# Craftsman Blower/Vac



## maverickfe (Jan 16, 2005)

I got this at a garage sale.When i got it home and put some gas and oil in it and tried to start it but it would not start.

It's a Craftsman Blower/vac 28.0cc and the model # 358.796982 anyone know whats worng and a manual?

Thanks Scott


----------



## hankster (Jan 1, 1998)

It could be one of about 50 different things but since you didn't tell us what it is or isn't doing it is hard to tell. Could be bad piston/cylinder, bad plug, ign. module, dirty or misadjusted carb, plugged muffler/exhaust port or ??????


----------



## bugman (Aug 12, 2004)

garage sale? no prior history other then " it ran when i put it up" or "it just stopped working".

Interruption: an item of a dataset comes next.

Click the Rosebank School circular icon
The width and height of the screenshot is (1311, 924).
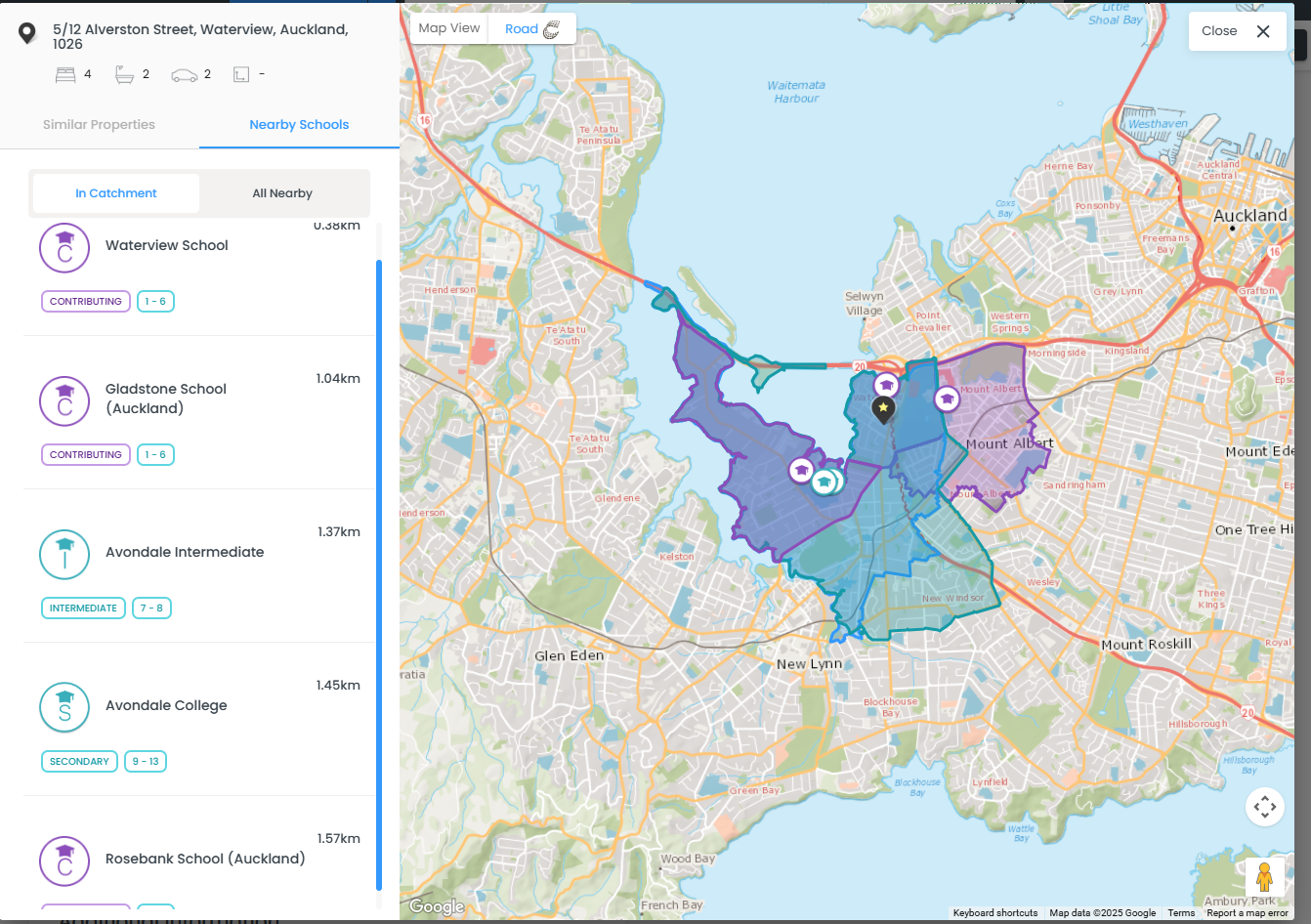click(x=64, y=861)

it could be a number of things, first of all if it was left without it being run outta gas for a long time, even if it was treated with a fuel stabilizer...a long time they will still gum. i'd check the piston through the exhaust port for scaring, that or a plugged exhaust port, you can check scaring through the plug hole as well, if its scared i would throw it away if the compression is lower then 90. then carb, i'd take it apart also and tear it apart, order a rebuild kit, soak it overnight in cleaner, blow it out with cleaner and put it together again, that is if compression was good. then make sure the flywheel key isn't sheared, probablly won't be but make sure. then move on to spark, if no spark have the coil checked, make sure its gapped right, isn't rubbing the flywheel, and you might as well get new gas lines and a new in tank fuel filter, and clean the fuel tank out with carb cleaner then a little gas.... and you oil to gas ratio should be 40:1 of air cooled 2 cycle rated oil.


----------